Background Non-Alcoholic Steatohepatitis (NASH) is a prevalent form of liver inflammation that can progress to fibrosis and even hepatocellular carcinoma. The purpose of this research is to explore the biomarkers for NASH-related fibrosis based on single cell sequencing and machine learning. Methods We retrieved three datasets from the GEO database (GSE228232, GSE162694, GSE130970). Within GSE228232, we conducted cell annotation, pseudotime analysis, cell communication, and high-dimensional Weighted Gene Co-expression Network Analysis (hdWGCNA). In GSE162694, differential analysis, immune cell infiltration, and enrichment analyses were performed to discern the gene differences between the NASH and NASH-F groups. Ultimately, multiple machine learning algorithms were employed to validate the biological markers of NASH-F. Results In the analysis of the GSE162694 dataset, immune infiltration studies revealed significant differences in various types of T cells between the NASH and NASH-F groups.

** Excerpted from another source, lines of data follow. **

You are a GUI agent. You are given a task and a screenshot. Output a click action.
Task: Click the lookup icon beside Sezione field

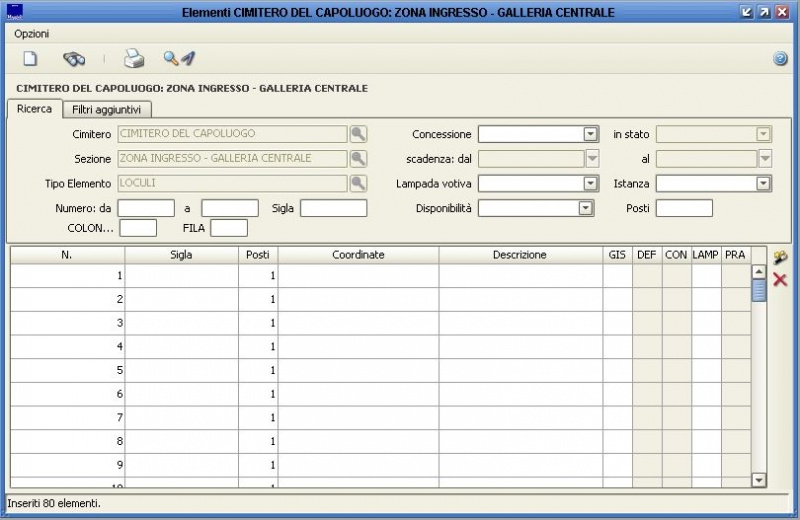tap(358, 159)

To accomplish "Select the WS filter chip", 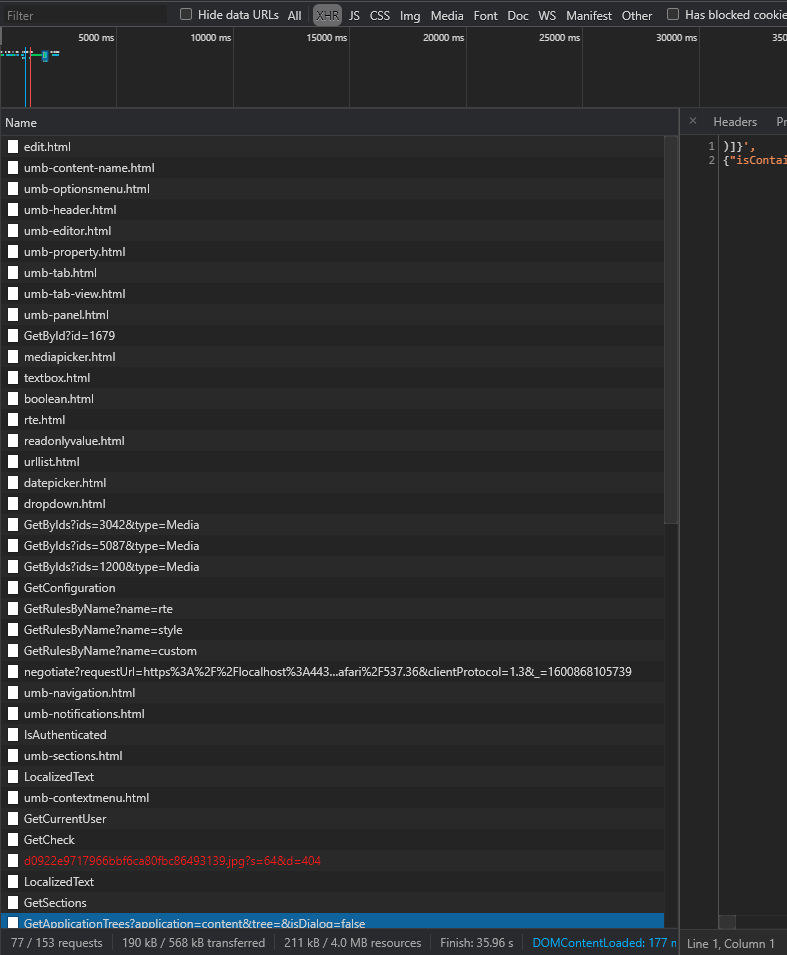I will 547,15.
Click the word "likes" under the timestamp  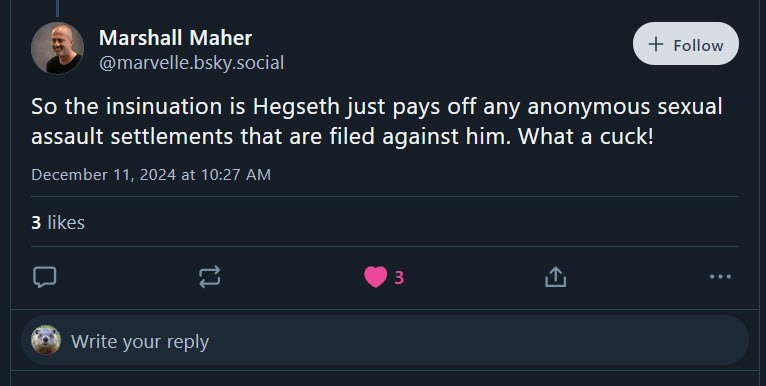[66, 222]
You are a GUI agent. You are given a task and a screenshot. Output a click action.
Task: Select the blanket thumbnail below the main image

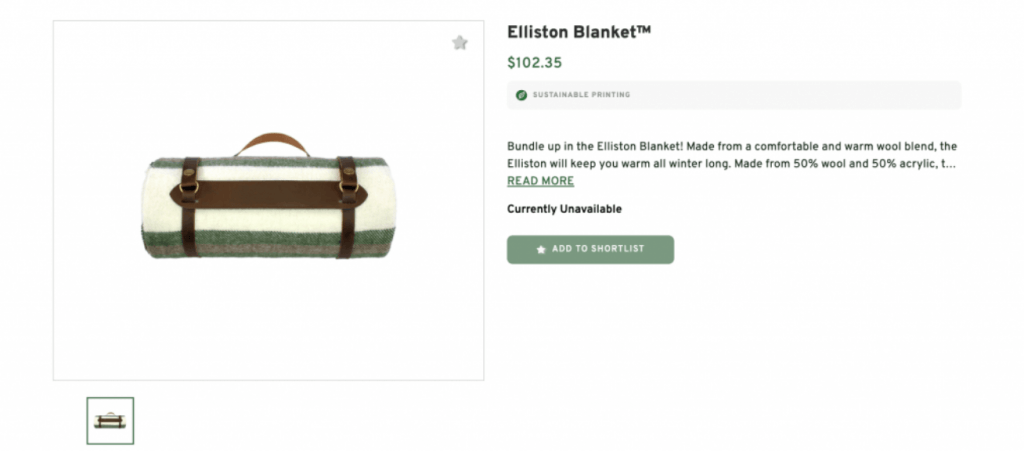click(110, 421)
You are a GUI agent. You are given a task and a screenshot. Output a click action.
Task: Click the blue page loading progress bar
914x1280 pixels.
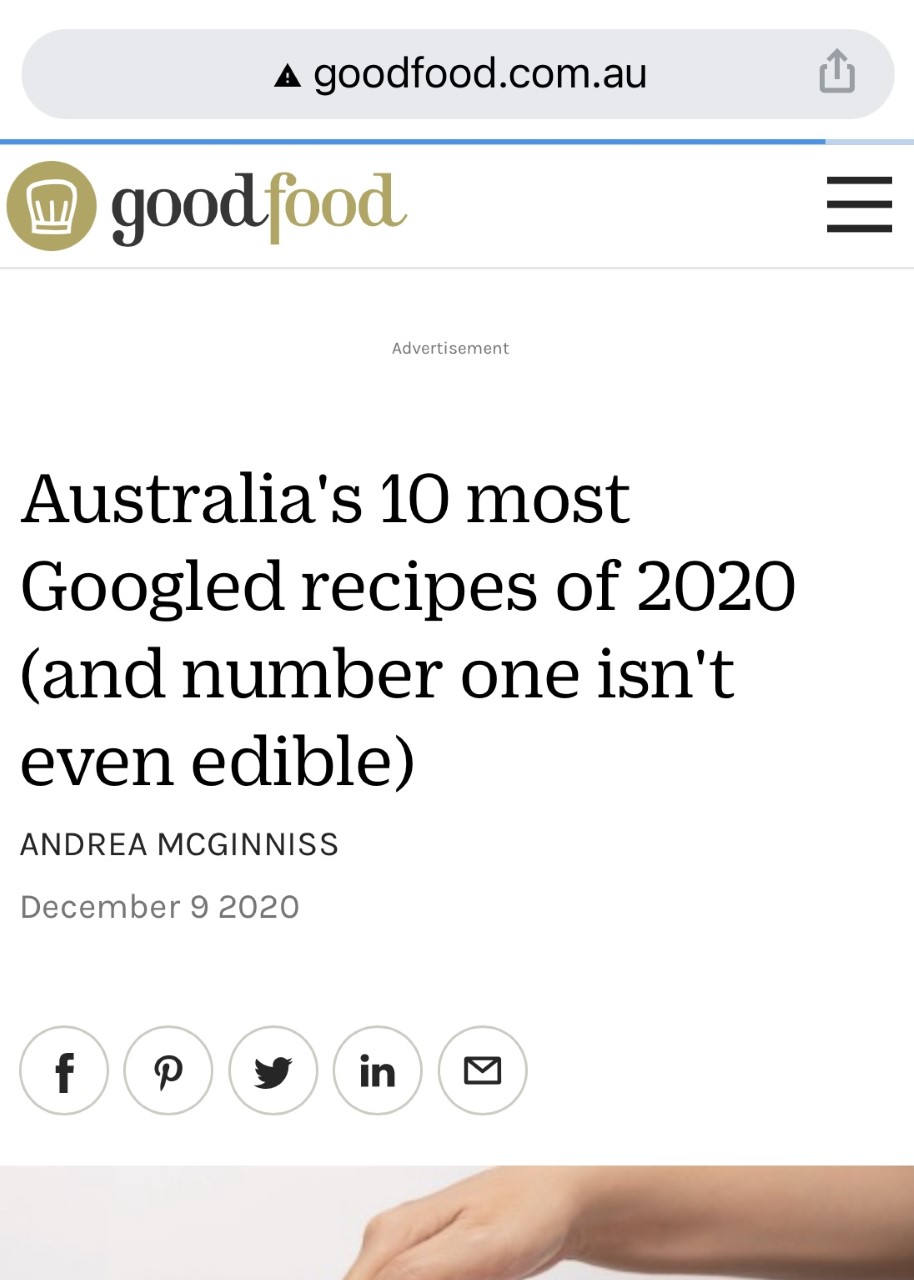(x=412, y=142)
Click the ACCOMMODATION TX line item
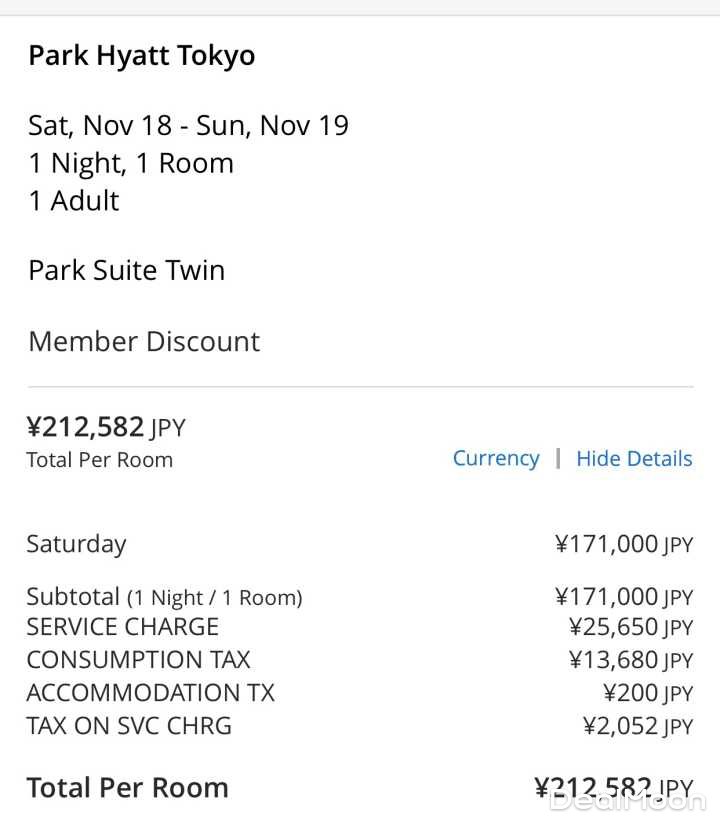Screen dimensions: 720x824 150,693
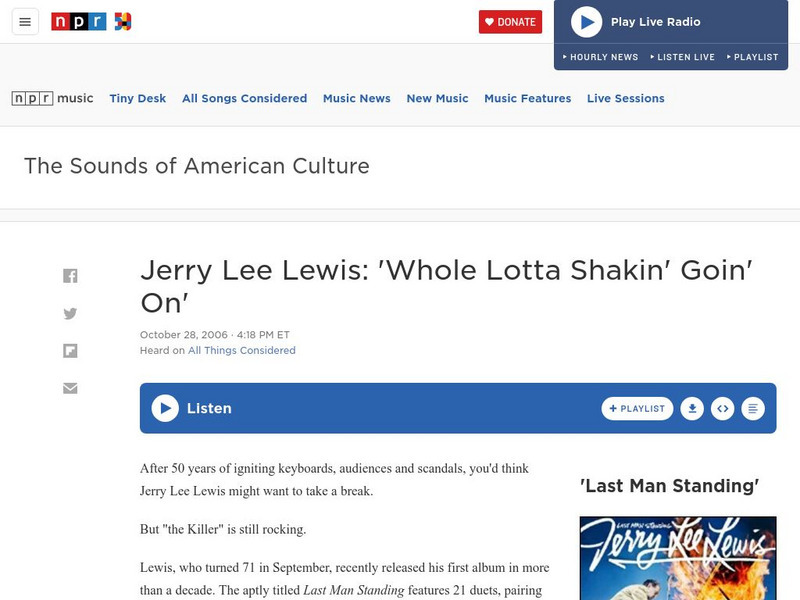Viewport: 800px width, 600px height.
Task: Open the transcript icon in audio bar
Action: pyautogui.click(x=754, y=408)
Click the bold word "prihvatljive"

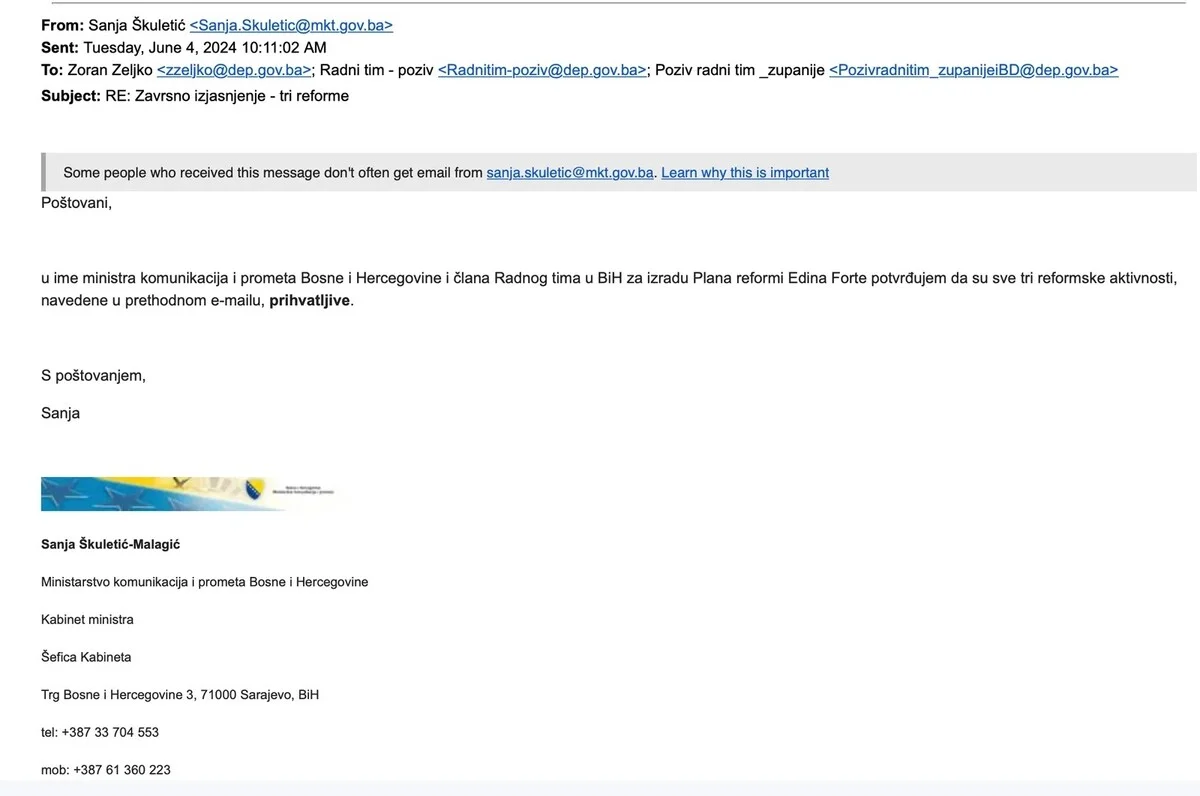pos(309,300)
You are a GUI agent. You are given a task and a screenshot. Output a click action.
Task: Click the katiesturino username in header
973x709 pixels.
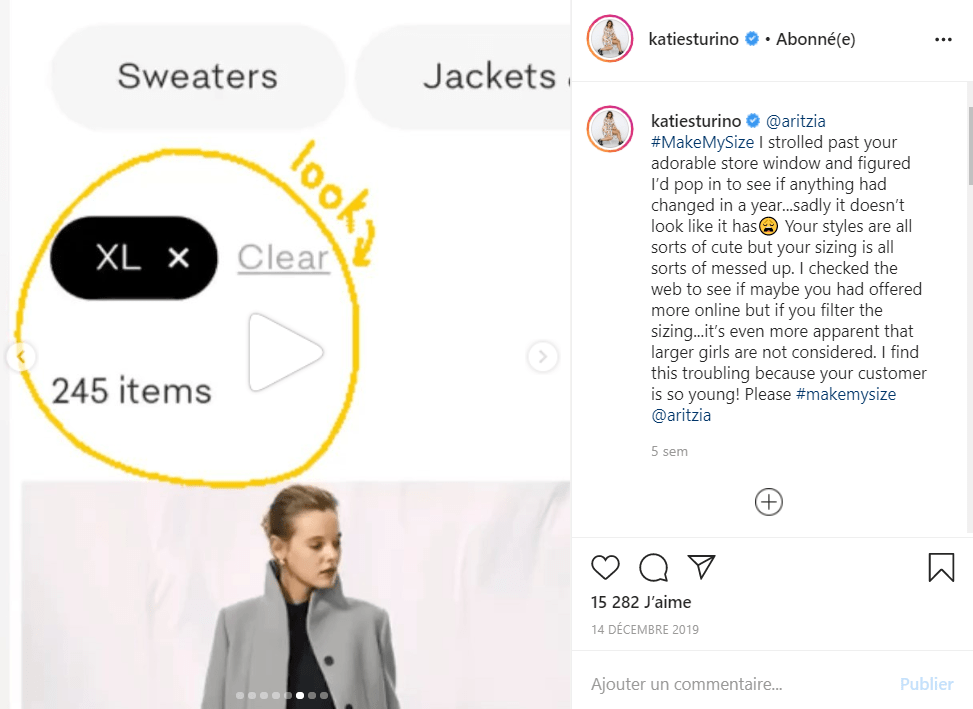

Pseudotime analysis indicated a strong association between NASH-F and T cells with high expression of Cd8a/b, Cxcr6, and Pdcd-1. Through single-cell sequencing and transcriptome analysis, we have isolated a set of 15 genes conserved between mouse models and human cases of NASH. This conserved gene set includes BCL11B, CD2, CD3E, CD5, GLS, GZMK, ICOS, ITGAV, LEF1, NEURL3, NR4A3, PFKP, RGS1, THEMIS, and THY1. Subsequent machine learning models corroborated CD2 and ITGAV as biomarkers for NASH-F. Conclusion Leveraging single-cell sequencing and multiple machine learning, our study delves into the pathogenesis of T cells in NASH-associated fibrosis and identifies CD2 and ITGAV as biomarkers of NASH-F.